Task objective —
Answer these questions using the text below about the Wigner camera system for the Japanese fusion experiment.
(a) How many cameras made up the surveillance system built for the stellarator-type experiment?
(b) Which two experts from Japan came to oversee the final tests?
(c) When will the tokamak start operation?

Provided text —
As first Europeans, researchers from Wigner delivers a camera system to the Japanese fusion experiment

As first Europeans, researchers from Wigner delivers a camera system to the Japanese fusion experiment

Researchers and engineers at the Wigner Research Center for Physics are the first Europeans who deliver an intelligent camera system to the Japanese superconducting tokamak. The development that began two years ago has now reached the point that only the final tests are left before the diagnostic will be shipped.

It’s not the first time

It’s not the first time Wigner researchers build a video diagnostic system for fusion experiments. At the end of 2015, the world’s largest stellarator-type fusion experiment began, for which the Hungarian researchers and engineers developed and intelligent surveillance system consisting 10 cameras. A few month later, German Chancellor Angela Merkel also saw the first hydrogen plasma (about at 40 minutes in the video) through the Hungarian cameras. More about the development can be found here and here.

The last tests

Before the camera system is being packed at Wigner and can be started off on it’s great journey, it has to be subjected to a final test series with the help of experts from Japan. Kensaku Kamiya and Homma Hiroto came to make sure everything meets the requirements. Among other things, the experts carries out vacuum, mechanical and electrical tests together with colleagues from Wigner. The tests will be done in about one week.

Heading to Japan

After all the checks will be done, disassemble and packing will come.

After a very thorough packing – to avoid getting damaged on more than 9000 km journey – the diagnostic will travel to Japan for about two weeks, where Tamás Szepesi, project manager, physicist, Ákos Kovácsik, mechanical engineer and Tamás Szabolics, software engineer, will wait for it. The Hungarian team will unpack and rebuild the camera system in Naka, at the fusion research institute home to the JT-60SA tokamak. After the successful assembly, the system will be installed to the tokamak, which will start operation in September 2020. For the more than 1 year to come, the Wigner team will travel to Japan several times to make tests together with other systems as well to make sure that  everything will go smoothly on the first plasma discharge.

Information supplied —
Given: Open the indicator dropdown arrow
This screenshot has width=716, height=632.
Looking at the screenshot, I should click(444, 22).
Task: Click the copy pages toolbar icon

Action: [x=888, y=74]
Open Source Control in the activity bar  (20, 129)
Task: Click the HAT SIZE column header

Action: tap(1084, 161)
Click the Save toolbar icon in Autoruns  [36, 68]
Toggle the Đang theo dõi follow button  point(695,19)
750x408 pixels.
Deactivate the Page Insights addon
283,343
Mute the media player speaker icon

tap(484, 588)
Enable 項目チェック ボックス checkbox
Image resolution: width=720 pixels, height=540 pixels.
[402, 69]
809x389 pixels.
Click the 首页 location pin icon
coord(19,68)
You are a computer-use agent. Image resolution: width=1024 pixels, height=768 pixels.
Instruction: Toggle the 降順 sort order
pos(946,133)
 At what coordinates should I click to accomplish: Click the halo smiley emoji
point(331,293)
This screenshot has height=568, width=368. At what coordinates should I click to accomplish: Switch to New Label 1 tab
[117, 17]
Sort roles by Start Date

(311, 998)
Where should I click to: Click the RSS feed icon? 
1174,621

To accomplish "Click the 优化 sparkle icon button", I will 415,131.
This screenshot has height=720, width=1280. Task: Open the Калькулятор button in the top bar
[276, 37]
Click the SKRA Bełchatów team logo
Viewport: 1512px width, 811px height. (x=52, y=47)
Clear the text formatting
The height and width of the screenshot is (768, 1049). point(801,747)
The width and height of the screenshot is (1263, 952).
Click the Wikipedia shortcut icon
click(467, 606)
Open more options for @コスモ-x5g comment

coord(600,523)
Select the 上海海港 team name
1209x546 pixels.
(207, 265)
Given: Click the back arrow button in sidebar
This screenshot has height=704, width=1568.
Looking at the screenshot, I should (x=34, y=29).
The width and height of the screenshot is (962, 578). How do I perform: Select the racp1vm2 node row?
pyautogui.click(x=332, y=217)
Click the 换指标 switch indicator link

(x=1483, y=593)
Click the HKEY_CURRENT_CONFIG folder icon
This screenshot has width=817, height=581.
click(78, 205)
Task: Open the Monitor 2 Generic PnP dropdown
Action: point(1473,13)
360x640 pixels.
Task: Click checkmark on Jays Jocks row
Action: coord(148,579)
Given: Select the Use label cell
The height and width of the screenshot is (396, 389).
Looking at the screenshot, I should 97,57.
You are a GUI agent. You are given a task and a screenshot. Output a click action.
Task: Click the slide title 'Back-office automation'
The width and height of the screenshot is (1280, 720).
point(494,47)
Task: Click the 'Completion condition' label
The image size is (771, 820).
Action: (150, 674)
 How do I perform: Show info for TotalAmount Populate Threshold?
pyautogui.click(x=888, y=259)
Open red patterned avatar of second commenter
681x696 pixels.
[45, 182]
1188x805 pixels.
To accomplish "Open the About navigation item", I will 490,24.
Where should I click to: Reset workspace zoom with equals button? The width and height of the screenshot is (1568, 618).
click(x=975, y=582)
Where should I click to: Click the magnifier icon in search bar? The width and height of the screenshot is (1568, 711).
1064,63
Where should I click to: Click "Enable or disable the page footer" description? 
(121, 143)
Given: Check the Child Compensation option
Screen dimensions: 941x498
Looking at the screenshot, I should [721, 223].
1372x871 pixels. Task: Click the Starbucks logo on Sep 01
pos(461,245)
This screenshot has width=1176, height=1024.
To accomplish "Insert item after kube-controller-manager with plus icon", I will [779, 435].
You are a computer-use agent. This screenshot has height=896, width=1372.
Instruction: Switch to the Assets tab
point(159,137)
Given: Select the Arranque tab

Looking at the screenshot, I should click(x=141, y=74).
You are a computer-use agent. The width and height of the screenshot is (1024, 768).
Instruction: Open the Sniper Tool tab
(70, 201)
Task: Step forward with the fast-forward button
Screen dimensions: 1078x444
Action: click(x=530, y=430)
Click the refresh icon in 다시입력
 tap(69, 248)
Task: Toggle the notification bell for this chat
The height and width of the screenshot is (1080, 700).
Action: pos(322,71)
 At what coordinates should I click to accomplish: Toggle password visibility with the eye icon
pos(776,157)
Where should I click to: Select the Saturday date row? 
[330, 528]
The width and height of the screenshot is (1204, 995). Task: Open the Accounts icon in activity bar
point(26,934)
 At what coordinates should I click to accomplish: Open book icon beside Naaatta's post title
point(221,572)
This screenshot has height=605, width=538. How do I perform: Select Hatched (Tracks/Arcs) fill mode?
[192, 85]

Response area —
(a) 10
(b) Kensaku Kamiya and Homma Hiroto
(c) September 2020